== Segment start ==

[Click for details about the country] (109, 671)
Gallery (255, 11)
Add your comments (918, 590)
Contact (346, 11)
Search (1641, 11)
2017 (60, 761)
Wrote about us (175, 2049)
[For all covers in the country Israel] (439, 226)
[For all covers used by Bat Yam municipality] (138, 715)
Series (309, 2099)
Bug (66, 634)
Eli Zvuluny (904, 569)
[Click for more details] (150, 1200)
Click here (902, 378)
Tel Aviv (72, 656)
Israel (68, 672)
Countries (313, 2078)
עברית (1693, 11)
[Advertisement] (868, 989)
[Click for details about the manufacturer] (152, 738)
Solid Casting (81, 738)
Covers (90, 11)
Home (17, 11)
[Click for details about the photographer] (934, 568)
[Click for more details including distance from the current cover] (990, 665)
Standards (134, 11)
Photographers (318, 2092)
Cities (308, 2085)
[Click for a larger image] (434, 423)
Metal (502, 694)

== Segment end ==

PROBLEM STATEMENT — Copy all the data. Match it exactly.

TASK SOLUTION —
[Click for details about the country] (109, 671)
Gallery (255, 11)
Add your comments (918, 590)
Contact (346, 11)
Search (1641, 11)
2017 (60, 761)
Wrote about us (175, 2049)
[For all covers in the country Israel] (439, 226)
[For all covers used by Bat Yam municipality] (138, 715)
Series (309, 2099)
Bug (66, 634)
Eli Zvuluny (904, 569)
[Click for more details] (150, 1200)
Click here (902, 378)
Tel Aviv (72, 656)
Israel (68, 672)
Countries (313, 2078)
עברית (1693, 11)
[Advertisement] (868, 989)
[Click for details about the manufacturer] (152, 738)
Solid Casting (81, 738)
Covers (90, 11)
Home (17, 11)
[Click for details about the photographer] (934, 568)
[Click for more details including distance from the current cover] (990, 665)
Standards (134, 11)
Photographers (318, 2092)
Cities (308, 2085)
[Click for a larger image] (434, 423)
Metal (502, 694)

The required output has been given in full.